Task directions >>
Return only the stretch of the material below that begins with the line containing "Image resolution: width=1456" and ends with the line containing "Click the Canada ordered notification", exactly; both of those lines belong to it.

Study material >>
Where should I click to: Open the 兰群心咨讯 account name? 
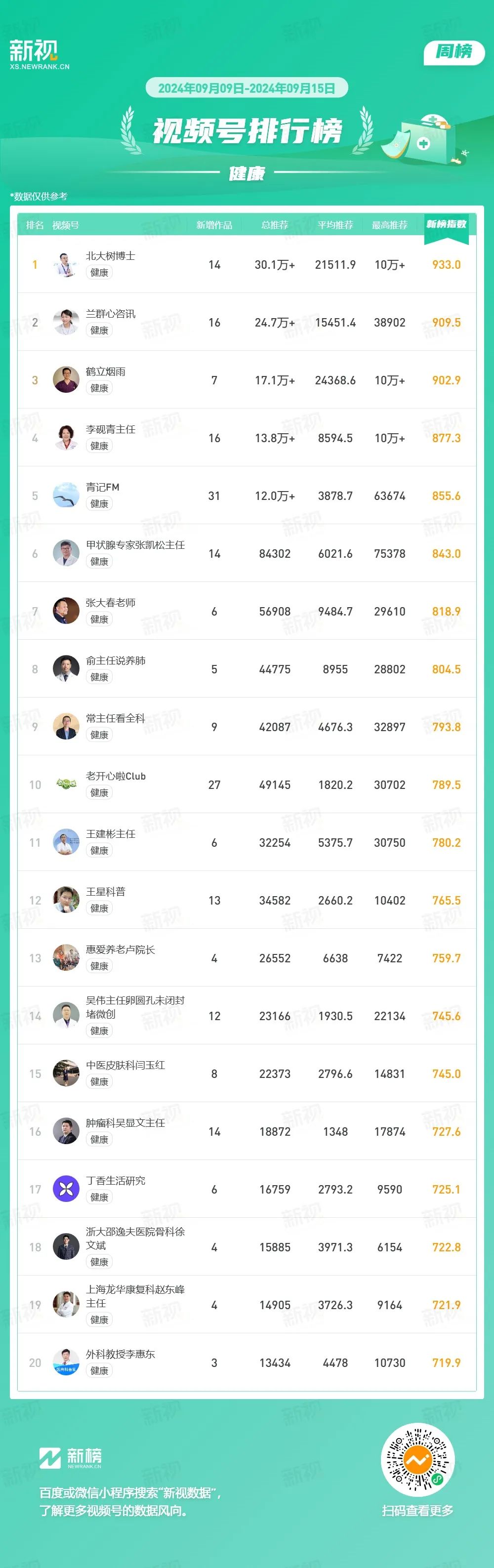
---
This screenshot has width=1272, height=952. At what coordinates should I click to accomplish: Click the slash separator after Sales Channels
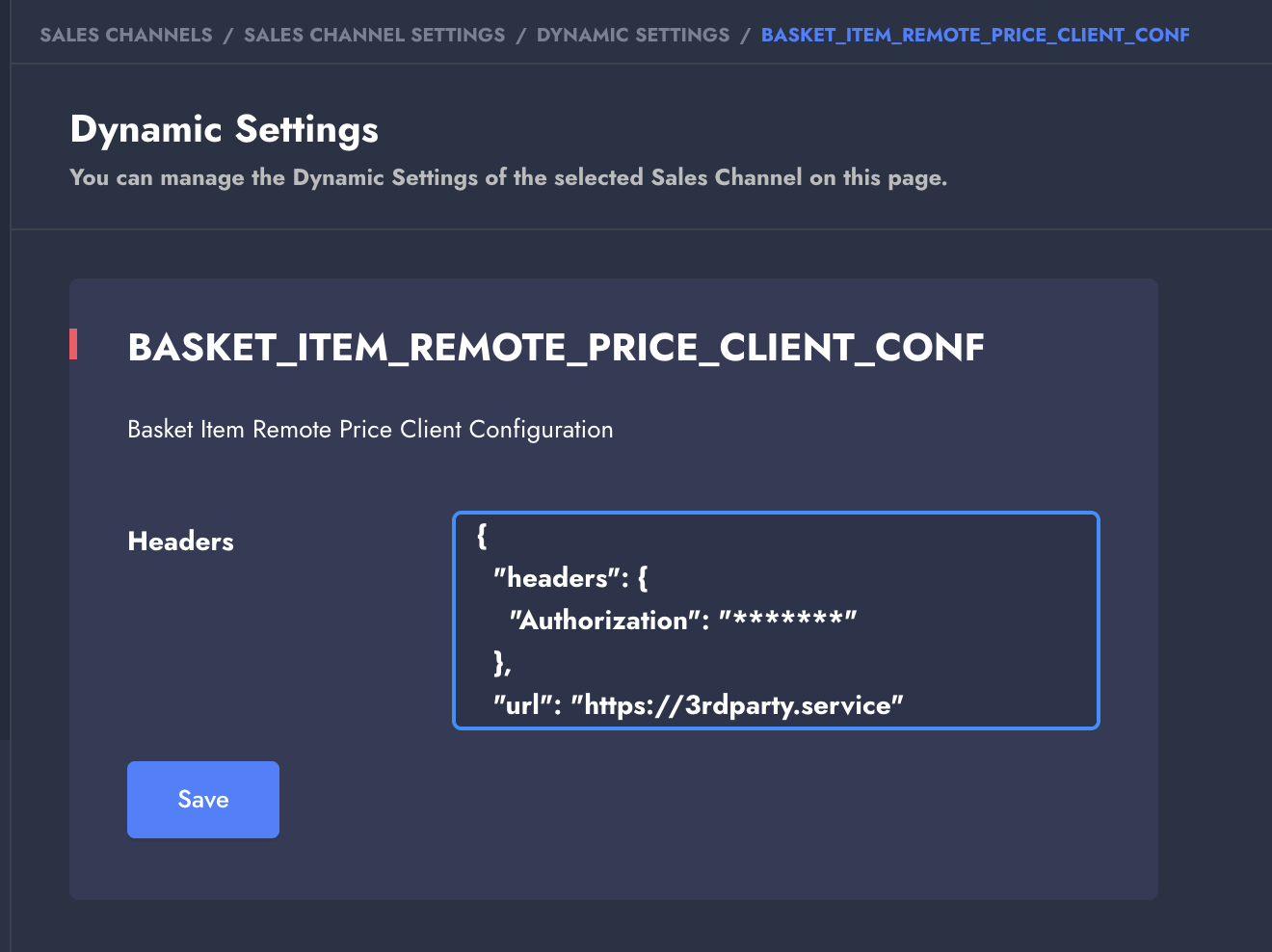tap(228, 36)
* * *
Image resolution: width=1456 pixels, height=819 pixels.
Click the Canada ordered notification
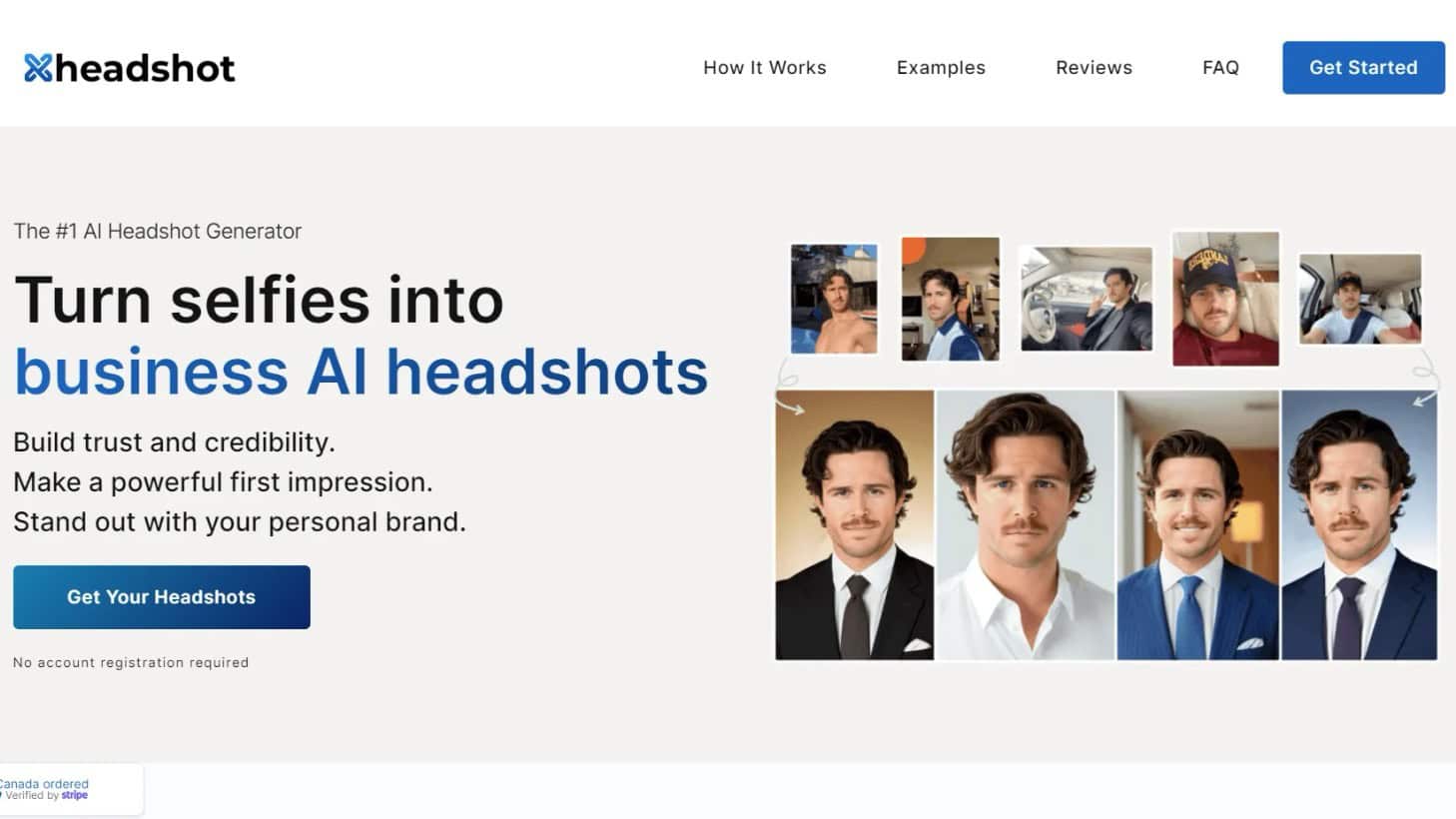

Solution for this exercise >>
Image resolution: width=1456 pixels, height=819 pixels.
Click the Canada ordered notification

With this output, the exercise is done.